In the records below, find the lines that include the string "This" and report how many there are, nothing else.

Records from a data collection ::
▬▬▬
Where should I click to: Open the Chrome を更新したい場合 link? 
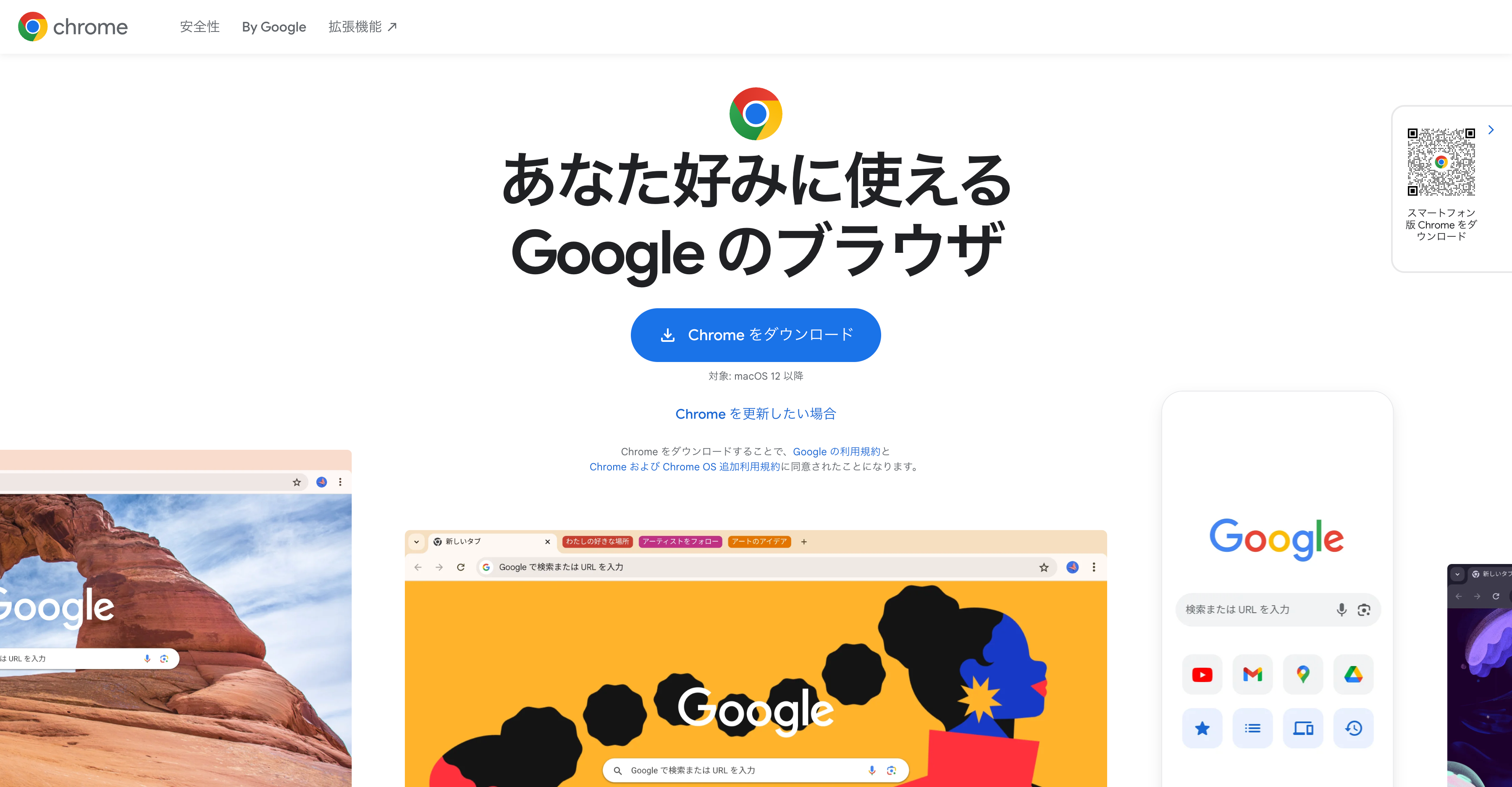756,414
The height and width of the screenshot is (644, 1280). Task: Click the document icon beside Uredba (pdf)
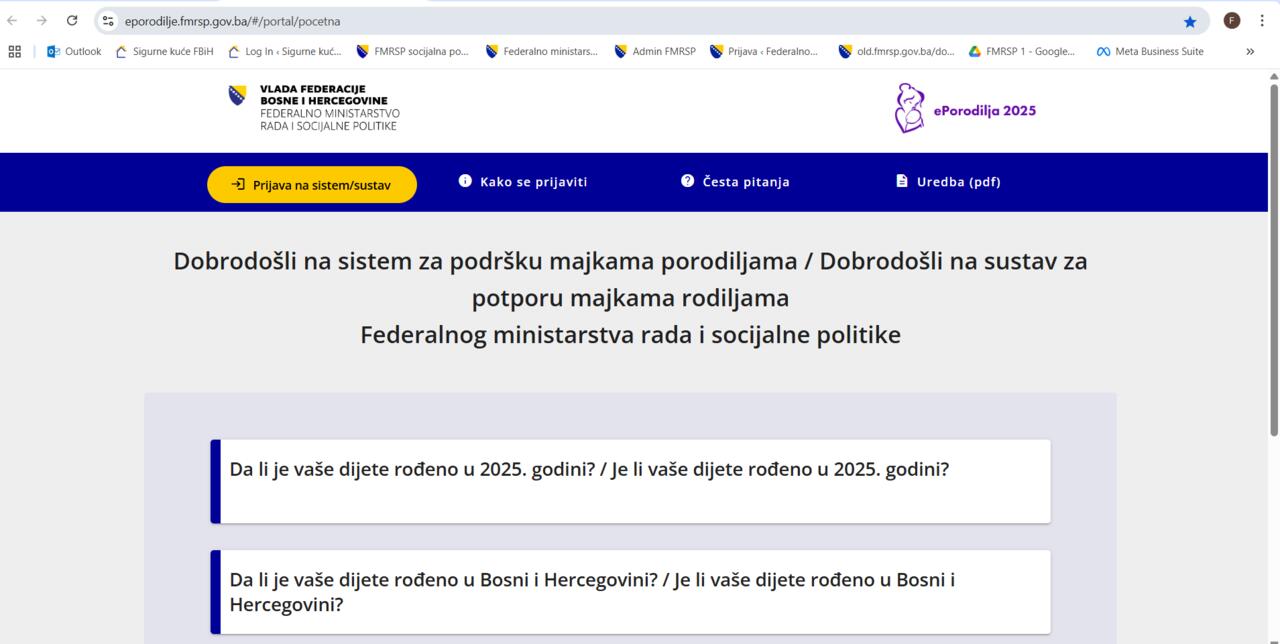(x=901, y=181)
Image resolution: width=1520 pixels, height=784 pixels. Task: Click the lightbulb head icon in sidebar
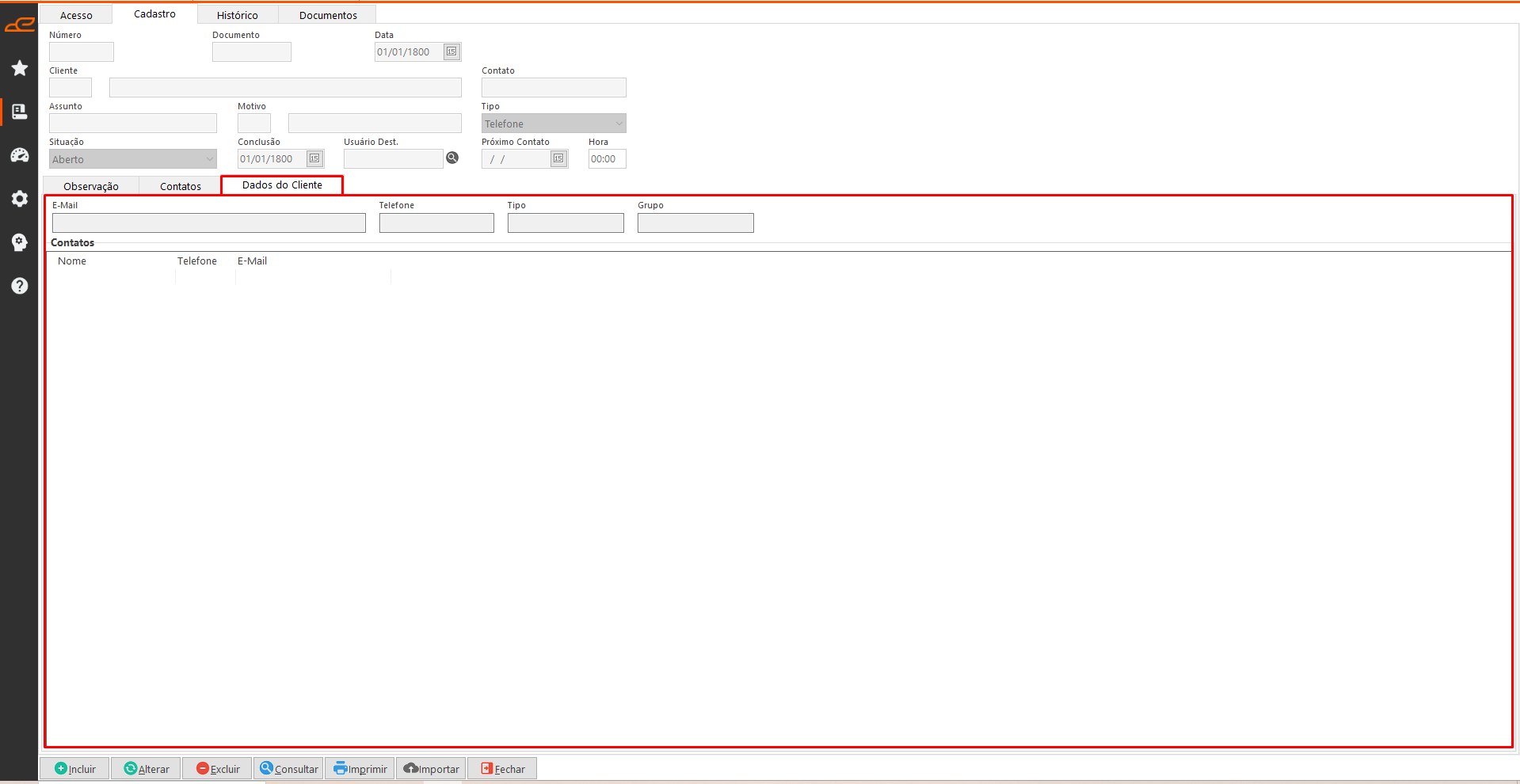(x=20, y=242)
▬▬▬
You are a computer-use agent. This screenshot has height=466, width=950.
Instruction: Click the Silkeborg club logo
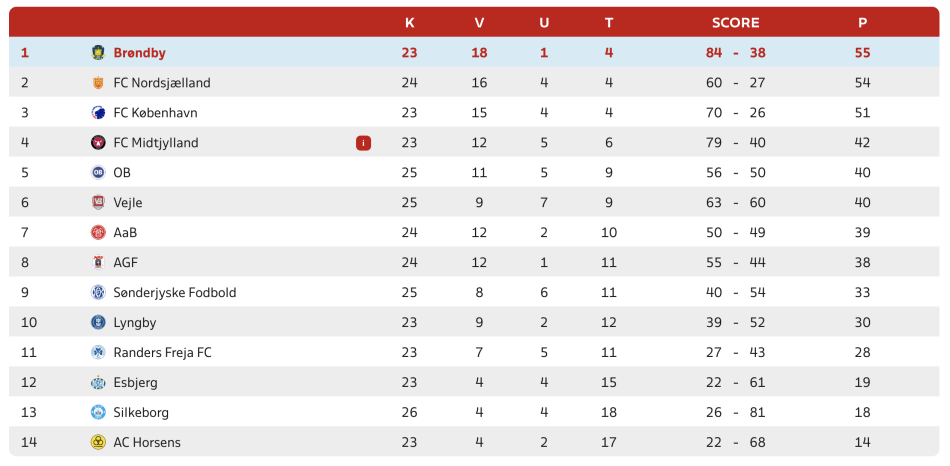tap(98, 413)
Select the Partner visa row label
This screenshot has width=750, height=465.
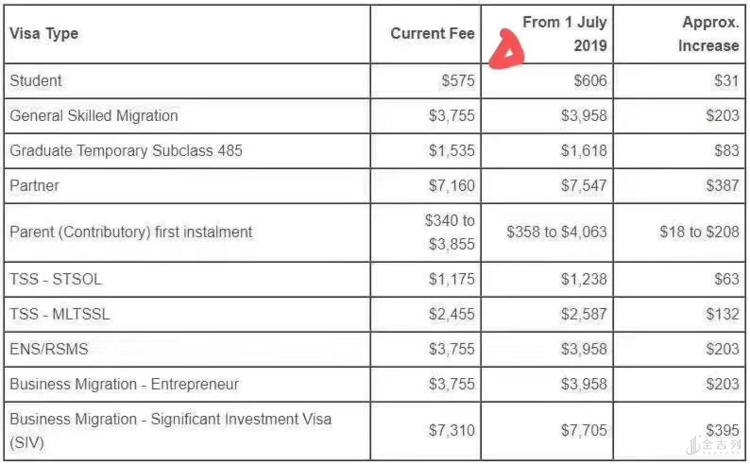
▬▬▬
ANSWER SPACE :: 2